Madame la ministre, vous avez affirmé à l’Assemblée nationale que l’article 16 introduisait « un nouveau droit, celui de l’accompagnement de la perte d’autonomie ». Or tel n’est pas le cas.
En effet, cet article se borne à instaurer une taxe, en prévoyant une mesure fiscale contraire au principe de solidarité qui fonde la sécurité sociale et tel que défini par le Conseil national de la Résistance. Sans doute aurons-nous à débattre prochainement du contenu de ce nouveau « droit », mais nous redoutons que la discussion ne soit très contrainte.
Comme vous avez fait le choix de déterminer le montant et l’assiette de la taxe avant d’étudier les besoins, vous n’aurez que deux options : soit adapter ce « droit » nouveau aux ressources dont vous disposerez grâce à cette taxe ; soit considérer les besoins et augmenter, en conséquence, le rendement de la taxe.
Quoi qu’il en soit, avec ce système d’inspiration assurantielle, les retraités sont perdants.

════════════════

Consigne A – Résumez en deux phrases l'extrait proposé sur l'article 16.
Consigne B – D'après l'extrait proposé, par qui a été défini le principe de solidarité qui fonde la sécurité sociale ?
Consigne C – Prolongez l'intervention sur l'article 16 en reprenant après sa dernière phrase.

(Données enregistrées)
════════════════

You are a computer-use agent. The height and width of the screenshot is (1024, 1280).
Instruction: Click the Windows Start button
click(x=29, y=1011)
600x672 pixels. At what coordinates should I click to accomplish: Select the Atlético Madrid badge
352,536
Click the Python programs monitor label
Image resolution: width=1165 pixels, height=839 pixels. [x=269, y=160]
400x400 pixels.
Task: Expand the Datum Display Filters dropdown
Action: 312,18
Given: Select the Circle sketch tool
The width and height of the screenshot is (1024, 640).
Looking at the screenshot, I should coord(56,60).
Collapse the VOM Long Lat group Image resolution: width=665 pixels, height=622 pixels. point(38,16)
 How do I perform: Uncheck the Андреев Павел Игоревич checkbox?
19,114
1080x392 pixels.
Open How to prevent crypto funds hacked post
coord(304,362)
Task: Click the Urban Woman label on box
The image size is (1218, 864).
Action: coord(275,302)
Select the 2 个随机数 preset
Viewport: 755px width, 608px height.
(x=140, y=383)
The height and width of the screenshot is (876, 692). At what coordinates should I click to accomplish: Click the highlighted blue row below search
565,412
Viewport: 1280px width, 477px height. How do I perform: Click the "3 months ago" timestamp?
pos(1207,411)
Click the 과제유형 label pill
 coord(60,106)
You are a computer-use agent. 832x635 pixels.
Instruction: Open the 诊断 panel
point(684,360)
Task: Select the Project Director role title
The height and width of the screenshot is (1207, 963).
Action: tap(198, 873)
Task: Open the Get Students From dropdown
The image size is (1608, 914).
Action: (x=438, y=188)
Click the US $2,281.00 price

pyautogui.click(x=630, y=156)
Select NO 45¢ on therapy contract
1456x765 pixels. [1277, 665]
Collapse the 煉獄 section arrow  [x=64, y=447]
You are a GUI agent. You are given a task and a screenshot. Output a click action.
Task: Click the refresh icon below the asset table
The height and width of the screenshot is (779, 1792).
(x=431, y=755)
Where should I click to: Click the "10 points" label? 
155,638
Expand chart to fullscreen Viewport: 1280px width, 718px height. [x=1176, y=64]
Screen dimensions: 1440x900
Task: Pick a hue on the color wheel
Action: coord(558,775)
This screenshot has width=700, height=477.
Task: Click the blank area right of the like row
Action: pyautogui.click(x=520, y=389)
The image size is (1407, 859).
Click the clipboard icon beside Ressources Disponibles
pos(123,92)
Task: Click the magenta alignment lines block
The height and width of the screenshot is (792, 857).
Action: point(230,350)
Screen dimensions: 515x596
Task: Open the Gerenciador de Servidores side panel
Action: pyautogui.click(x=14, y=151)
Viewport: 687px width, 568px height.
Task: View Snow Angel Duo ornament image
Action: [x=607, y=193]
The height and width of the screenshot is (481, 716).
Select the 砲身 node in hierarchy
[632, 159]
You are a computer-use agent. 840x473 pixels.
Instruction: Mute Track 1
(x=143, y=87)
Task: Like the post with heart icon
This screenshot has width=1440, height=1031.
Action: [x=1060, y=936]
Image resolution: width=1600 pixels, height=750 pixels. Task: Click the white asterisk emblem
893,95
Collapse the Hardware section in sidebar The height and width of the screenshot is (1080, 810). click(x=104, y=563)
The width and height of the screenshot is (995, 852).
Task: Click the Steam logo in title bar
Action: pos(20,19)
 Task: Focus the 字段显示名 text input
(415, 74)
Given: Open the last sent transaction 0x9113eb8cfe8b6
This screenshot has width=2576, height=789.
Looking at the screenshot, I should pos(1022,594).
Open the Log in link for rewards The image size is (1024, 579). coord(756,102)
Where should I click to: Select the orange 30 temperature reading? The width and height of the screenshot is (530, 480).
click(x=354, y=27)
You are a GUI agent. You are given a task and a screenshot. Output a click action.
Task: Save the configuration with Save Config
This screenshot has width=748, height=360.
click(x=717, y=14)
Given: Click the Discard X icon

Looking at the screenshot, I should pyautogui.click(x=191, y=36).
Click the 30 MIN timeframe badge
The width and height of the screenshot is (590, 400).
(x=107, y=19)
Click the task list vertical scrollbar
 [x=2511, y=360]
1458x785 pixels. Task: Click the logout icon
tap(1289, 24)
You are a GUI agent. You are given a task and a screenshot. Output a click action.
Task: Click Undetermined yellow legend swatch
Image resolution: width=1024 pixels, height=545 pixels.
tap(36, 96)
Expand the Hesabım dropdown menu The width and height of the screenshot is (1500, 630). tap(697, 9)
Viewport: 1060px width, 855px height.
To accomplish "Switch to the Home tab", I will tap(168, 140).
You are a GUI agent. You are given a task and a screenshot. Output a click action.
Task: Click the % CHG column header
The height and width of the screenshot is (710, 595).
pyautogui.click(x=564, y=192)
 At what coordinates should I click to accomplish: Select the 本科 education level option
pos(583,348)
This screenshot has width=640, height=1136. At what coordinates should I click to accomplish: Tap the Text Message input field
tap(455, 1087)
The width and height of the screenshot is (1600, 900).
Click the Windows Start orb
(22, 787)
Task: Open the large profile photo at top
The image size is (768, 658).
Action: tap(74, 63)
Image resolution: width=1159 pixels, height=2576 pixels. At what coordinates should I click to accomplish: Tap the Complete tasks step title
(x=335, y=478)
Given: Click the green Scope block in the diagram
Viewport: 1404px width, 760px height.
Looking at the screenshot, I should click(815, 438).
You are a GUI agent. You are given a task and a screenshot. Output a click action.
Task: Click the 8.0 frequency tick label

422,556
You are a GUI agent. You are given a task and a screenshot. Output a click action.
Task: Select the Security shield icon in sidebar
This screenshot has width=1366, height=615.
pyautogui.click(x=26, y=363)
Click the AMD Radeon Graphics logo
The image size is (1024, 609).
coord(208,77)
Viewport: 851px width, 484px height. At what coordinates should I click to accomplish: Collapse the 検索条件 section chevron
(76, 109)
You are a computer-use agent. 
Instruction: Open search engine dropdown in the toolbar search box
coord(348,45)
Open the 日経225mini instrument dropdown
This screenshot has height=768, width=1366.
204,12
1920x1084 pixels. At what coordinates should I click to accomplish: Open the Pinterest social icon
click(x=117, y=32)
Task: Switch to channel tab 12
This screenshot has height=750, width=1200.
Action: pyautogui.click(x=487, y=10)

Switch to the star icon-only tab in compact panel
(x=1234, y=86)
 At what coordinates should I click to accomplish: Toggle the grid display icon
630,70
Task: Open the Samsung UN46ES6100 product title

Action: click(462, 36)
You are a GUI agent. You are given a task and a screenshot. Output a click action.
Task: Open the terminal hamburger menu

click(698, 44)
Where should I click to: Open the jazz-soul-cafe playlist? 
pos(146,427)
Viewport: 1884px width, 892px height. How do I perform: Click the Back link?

════════════════

Réponse attendue A – L'affirmation de la ministre selon laquelle l'article 16 introduirait un nouveau droit à l'accompagnement de la perte d'autonomie est contestée, car cet article se borne à instaurer une taxe contraire au principe de solidarité qui fonde la sécurité sociale. Le montant et l'assiette de cette taxe ayant été fixés avant l'étude des besoins, il faudra soit adapter ce « droit » aux ressources disponibles, soit augmenter le rendement de la taxe, et, quoi qu'il en soit, les retraités sont perdants.

Réponse attendue B – Par le Conseil national de la Résistance.

Réponse attendue C –
Qui plus est, toujours à l’Assemblée nationale, vous avez ajouté, madame la ministre : « C’est dans cette perspective que nous nous situons et c’est pourquoi nous introduisons cette contribution des retraités, modique, qui permet de marquer que le financement de la perte d’autonomie est un enjeu national. »
En somme, parce qu’il s’agit d’un enjeu national, le financement de cette taxe ne devrait reposer que sur une faible partie de nos concitoyens. Cet argument a été, par ailleurs, parfaitement repris par la droite, qui n’a, en la matière, aucune leçon à donner.
Pour illustrer mon propos, permettez-moi de prendre l’exemple des personnes retraitées en situation de perte ou d’absence d’autonomie en raison de la survenue, pendant leur période d’activité, d’un accident ou d’une maladie professionnelle et ayant besoin d’une aide humaine. Est-ce bien légitime d’exiger de ces dernières qu’elles contribuent elles-mêmes au financement des dépenses liées à leur perte d’autonomie ? Ne faudrait-il pas envisager que les employeurs soient responsabilisés et soumis à contribution ?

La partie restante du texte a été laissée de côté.